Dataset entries
=======
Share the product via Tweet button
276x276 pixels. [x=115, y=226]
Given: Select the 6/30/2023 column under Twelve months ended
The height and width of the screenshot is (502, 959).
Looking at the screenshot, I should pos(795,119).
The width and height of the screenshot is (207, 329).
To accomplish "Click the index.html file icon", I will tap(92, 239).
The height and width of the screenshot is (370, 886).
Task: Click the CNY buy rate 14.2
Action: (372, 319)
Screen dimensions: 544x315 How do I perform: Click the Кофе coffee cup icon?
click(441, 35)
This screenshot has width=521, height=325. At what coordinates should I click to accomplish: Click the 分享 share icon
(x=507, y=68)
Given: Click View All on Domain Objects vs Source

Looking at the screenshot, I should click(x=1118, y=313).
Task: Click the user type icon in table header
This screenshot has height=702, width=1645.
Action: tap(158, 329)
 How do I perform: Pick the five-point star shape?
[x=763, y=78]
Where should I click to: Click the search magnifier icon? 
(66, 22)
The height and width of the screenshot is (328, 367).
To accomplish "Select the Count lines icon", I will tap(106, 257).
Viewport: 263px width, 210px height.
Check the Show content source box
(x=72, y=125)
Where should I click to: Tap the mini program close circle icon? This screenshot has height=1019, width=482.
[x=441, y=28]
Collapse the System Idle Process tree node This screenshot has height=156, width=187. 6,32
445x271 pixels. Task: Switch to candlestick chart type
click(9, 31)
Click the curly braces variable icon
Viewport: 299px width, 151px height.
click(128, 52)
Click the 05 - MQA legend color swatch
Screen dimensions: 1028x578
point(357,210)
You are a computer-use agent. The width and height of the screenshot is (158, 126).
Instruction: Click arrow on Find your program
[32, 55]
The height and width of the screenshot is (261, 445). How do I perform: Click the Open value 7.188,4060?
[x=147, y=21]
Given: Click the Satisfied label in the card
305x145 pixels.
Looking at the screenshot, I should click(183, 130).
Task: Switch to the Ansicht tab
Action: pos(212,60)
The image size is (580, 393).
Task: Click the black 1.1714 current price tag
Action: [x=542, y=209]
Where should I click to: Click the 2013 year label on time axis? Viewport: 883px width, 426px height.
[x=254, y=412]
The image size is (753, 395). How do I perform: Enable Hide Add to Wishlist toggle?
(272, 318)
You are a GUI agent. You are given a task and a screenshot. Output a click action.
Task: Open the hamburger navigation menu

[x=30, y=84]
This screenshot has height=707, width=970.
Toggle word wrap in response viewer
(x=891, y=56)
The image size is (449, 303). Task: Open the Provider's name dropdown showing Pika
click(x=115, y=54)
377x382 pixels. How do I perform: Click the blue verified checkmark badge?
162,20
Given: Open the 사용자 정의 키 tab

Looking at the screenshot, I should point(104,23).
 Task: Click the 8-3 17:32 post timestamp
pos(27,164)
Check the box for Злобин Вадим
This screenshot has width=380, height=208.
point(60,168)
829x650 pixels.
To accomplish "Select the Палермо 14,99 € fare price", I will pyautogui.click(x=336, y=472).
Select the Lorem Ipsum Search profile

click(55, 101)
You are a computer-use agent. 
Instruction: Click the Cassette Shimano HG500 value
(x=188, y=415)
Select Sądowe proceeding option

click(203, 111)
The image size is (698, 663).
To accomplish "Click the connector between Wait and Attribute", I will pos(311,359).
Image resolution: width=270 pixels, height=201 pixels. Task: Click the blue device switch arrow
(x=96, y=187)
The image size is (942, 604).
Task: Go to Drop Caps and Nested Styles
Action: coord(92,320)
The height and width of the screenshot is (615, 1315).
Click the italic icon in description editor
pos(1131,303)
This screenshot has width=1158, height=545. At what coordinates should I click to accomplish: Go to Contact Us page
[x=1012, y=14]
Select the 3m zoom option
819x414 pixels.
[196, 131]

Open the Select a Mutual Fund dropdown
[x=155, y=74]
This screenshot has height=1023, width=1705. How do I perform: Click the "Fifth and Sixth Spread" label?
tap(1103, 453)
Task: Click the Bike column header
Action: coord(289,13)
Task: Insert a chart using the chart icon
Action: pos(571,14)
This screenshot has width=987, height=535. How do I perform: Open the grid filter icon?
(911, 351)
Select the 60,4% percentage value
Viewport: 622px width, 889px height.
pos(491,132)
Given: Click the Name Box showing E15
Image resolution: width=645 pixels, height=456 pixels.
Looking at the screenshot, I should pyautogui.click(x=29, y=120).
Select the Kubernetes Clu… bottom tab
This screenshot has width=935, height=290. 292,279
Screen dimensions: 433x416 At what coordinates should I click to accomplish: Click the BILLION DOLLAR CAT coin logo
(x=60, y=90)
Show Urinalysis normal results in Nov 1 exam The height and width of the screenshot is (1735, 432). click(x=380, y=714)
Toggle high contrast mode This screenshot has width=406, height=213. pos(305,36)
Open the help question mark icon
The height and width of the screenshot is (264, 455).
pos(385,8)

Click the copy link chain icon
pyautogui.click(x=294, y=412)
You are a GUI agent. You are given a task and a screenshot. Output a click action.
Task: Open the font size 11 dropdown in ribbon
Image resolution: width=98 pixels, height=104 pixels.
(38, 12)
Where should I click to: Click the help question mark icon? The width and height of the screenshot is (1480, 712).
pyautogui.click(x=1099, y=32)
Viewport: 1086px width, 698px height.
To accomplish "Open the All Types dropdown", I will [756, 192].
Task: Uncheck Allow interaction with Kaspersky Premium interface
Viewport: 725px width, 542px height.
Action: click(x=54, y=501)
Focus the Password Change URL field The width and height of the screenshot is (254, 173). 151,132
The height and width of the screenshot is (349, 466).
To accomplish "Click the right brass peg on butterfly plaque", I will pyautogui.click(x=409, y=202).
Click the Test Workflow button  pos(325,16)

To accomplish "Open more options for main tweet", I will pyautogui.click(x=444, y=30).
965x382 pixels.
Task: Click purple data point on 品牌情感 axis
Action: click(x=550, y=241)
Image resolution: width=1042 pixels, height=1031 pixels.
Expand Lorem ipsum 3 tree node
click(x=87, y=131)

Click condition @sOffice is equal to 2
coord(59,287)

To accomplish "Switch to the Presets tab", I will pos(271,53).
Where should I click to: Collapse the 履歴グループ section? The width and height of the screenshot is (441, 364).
=======
**Problem to work on:**
Each line of the data above containing the string "Collapse" is to be copied.

**Task response:**
Collapse the System Idle Process tree node This screenshot has height=156, width=187. 6,32
Where should I click to: Collapse the 履歴グループ section? The width and height of the screenshot is (441, 364).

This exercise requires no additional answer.